Work instruction
Drop the pictures and restate the rest of the listing word for word.

====== Given records

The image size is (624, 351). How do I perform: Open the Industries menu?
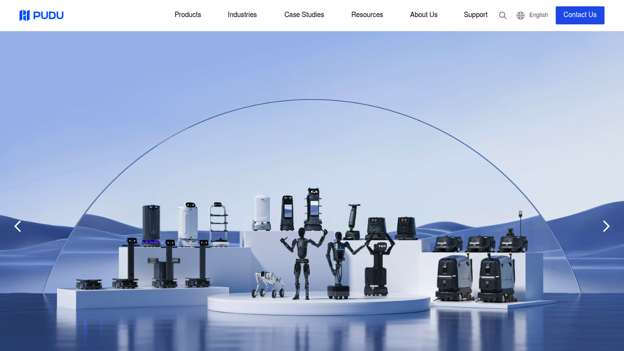point(242,15)
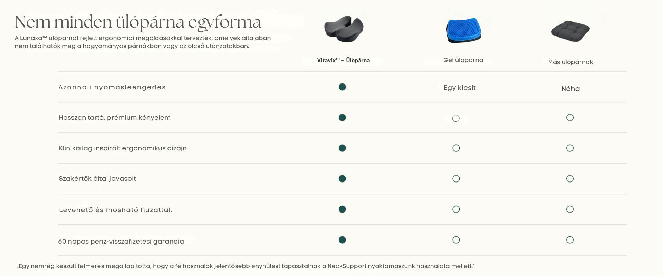663x276 pixels.
Task: Click the "Néha" text in the last column
Action: pos(570,89)
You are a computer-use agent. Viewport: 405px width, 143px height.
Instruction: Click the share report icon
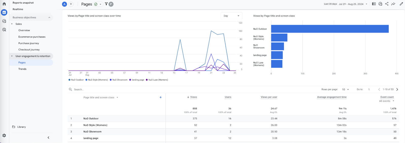point(387,4)
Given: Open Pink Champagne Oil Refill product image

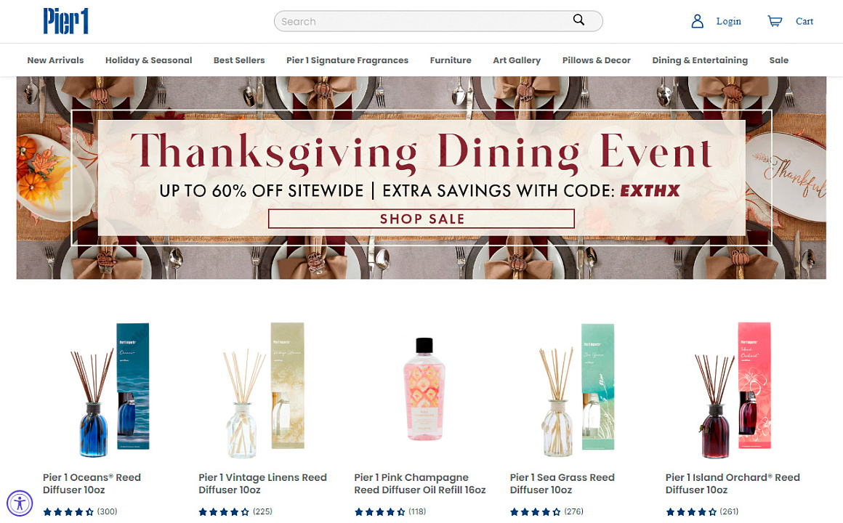Looking at the screenshot, I should tap(424, 389).
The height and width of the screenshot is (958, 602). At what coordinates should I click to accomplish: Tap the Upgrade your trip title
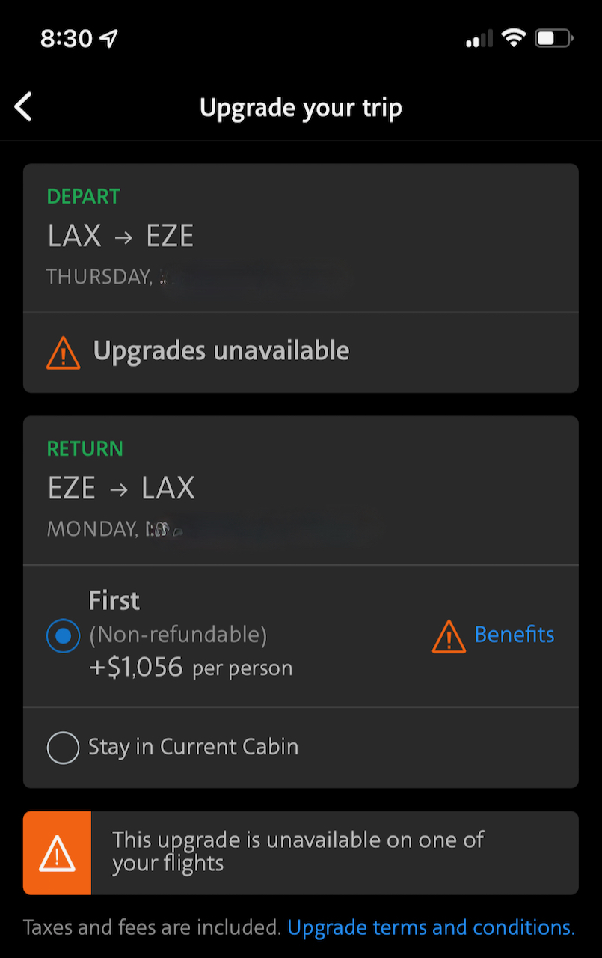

============

Exercise solution
The image size is (624, 351). How do I perform: Open the Industries menu?
point(242,15)
663x276 pixels.
Task: Click the "Néha" text in the last column
Action: pos(570,89)
You are a computer-use agent. Viewport: 405px width, 143px height.
Instruction: Click the share report icon
point(387,4)
Given: Open Pink Champagne Oil Refill product image

Looking at the screenshot, I should tap(424, 389).
The height and width of the screenshot is (958, 602). At what coordinates should I click to accomplish: Tap the Upgrade your trip title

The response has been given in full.